-- EXERCISE INSTRUCTIONS --
Each line in the listing below that contains "agent" should be returned.

-- PROVIDED DATA --
● ● ● ●

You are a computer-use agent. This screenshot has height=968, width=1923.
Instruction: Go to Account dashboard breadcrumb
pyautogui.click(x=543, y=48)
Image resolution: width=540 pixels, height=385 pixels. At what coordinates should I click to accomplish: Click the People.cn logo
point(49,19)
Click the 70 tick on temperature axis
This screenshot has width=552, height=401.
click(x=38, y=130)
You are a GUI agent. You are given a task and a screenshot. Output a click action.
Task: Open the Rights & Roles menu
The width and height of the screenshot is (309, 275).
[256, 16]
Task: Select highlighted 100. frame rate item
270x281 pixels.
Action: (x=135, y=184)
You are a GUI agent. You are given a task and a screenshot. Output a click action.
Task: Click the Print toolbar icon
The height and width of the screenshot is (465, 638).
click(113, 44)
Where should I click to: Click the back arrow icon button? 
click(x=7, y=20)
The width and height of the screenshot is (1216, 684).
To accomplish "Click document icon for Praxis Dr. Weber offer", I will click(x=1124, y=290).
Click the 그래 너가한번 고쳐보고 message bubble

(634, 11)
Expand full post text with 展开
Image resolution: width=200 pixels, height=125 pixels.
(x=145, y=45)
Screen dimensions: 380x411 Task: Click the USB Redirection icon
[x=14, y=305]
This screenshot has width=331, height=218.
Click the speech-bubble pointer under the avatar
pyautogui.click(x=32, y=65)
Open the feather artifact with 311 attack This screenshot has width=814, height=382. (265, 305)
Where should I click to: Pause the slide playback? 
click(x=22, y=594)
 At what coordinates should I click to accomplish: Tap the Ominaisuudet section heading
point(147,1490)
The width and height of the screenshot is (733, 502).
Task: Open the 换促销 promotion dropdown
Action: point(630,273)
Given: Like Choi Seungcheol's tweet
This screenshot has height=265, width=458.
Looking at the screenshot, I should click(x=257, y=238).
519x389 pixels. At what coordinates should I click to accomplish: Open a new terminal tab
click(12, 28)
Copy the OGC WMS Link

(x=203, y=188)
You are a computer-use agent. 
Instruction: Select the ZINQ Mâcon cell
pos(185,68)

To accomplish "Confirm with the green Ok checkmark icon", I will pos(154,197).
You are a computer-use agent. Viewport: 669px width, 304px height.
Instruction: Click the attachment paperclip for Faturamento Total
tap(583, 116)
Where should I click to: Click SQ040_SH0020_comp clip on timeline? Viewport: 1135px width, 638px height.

● ● ● ●

-- ANSWER FOR THIS EXERCISE --
You are a computer-use agent. This screenshot has height=968, width=1923.
You are a GUI agent. You are given a task and a screenshot. Output a click action.
You are a GUI agent. You are given a task and a screenshot. Output a click action.
You are a computer-use agent. 
You are a computer-use agent. Viewport: 669px width, 304px height.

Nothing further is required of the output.